Sous couvert de rectitude politique, cette déclaration vise non seulement à jeter le discrédit sur les scientifiques impliqués dans les recherches en Arctique, mais sur la démarche scientifique elle-même. Discréditer la science est en effet un réflexe instinctif chez Harper et ses sbires. Peut-on croire un instant que les biologistes qui ont fait le décompte des ours polaires se sont cantonnés à leurs bureaux sans procéder à des inventaires spécifiques des populations, ni consulter les humains habitant les régions concernées ? En quoi la démarche de chasseurs ayant fait une observation empirique des proies potentielles serait-elle plus valable que les processus d'inventaire écosystémique ?

Le commerce avant tout

Cette façon de dénigrer la méthode scientifique a une importance relative lorsqu'elle vient d'un fantaisiste inculte comme Rachid Badouri, qui professait à la télévision d'État son adhésion au créationnisme parce qu'il « ne croit pas qu'il descend du singe», ce qui équivaut à affirmer que la terre est plate parce que sinon, les habitants de l'hémisphère sud ne pourraient pas marcher la tête en bas. Elle est toutefois est révélatrice lorsqu'elle provient de la ministre de l'Environnement du Canada, car elle démontre encore une fois le mépris de ce gouvernement d'idéologues à l'égard de la science.

Non contents de lancer des incantations à leurs collègues malades ou de faire déraper les travaux parlementaires, les élus conservateurs ont entrepris de bâillonner les scientifiques qui ne partagent pas leurs opinions. Ainsi , 86 % d'entre eux estiment qu'ils seraient victimes de censure ou de représailles s'ils émettaient publiquement un avis contre une mesure gouvernementale susceptible de nuire à la santé, à la sécurité ou à l'environnement et 24% soutiennent qu'on leur a demandé directement d'omettre une information ou de la modifier pour des motifs qui ne sont pas liés à la science.

Mais la loi du silence ne suffit pas. La tableau de chasse du gouvernement Harper est impressionnant.

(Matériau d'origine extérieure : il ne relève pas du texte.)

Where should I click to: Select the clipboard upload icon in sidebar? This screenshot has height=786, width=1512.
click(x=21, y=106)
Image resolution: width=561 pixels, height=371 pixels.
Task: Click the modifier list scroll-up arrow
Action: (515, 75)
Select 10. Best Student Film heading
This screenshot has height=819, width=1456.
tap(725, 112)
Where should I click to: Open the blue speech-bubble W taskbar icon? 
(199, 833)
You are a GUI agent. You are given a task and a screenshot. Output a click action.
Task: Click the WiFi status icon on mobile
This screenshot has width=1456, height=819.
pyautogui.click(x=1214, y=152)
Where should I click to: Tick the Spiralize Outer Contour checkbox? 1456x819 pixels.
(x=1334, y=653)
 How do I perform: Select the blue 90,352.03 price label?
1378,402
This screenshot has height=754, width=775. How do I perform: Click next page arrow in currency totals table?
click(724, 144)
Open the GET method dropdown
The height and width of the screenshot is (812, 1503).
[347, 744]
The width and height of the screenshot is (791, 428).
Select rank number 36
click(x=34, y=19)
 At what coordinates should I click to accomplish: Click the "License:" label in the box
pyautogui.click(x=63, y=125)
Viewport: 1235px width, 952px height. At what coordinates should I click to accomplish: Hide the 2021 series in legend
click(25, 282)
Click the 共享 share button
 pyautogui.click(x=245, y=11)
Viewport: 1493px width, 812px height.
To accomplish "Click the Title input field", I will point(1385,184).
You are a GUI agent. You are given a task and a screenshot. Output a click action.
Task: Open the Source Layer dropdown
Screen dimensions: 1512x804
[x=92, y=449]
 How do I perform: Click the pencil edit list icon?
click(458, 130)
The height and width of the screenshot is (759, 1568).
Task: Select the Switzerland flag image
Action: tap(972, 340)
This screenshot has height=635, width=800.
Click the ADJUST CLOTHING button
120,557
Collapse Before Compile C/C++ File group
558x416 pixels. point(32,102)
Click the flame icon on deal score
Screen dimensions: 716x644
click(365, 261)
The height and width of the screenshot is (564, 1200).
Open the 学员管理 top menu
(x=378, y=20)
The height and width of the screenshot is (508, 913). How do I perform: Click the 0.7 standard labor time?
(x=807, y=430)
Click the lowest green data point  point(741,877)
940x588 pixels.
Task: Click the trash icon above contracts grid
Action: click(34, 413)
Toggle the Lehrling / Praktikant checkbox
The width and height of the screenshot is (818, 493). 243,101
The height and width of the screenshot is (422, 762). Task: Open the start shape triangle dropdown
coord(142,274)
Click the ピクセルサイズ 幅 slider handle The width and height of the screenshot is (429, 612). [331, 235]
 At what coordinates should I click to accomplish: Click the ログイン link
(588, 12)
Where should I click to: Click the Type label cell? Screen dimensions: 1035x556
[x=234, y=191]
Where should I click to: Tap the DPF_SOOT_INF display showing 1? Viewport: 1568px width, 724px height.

Il a ainsi coupé le budget des organismes environnementaux et des instituts de recherche, démantelé les programmes du MPO pour la surveillance des contaminants dans les habitats aquatiques, comme l'Institut Maurice-Lamontagne, détruit le programme sur les lacs expérimentaux, laissé les industries du transport ferroviaire et de l'élevage industriel s'inspecter elle-même, abolit le recensement national, restreint l'application de la Loi sur les pêches et de la Loi sur les évaluations environnementales, retiré le Canada du protocole de Kyoto, et renvoyé ou muté 5 332 scientifiques, dont 436 professionnels de Pêches et Océans et 139 d'Environnement Canada.

La stratégie tous azimuts du gouvernement Harper est claire : réduire la capacité de l'État de colliger des informations sur l'environnement et la santé, diminuer la capacité d'analyse des agences gouvernementales dont les politiques pourraient être contraires à son idéologie et surtout prendre le contrôle de l'information. Le tout dans un seul but : commercialiser la science et en faire un outil de promotion du pétrole bitumineux et du Plan d'action économique conservateur. Dans l'idéologie conservatrice, tout doit céder le pas à l'économie, y compris la santé, l'environnement et la sécurité publique. Seules la royauté britannique et la religion peuvent parfois trouver grâce.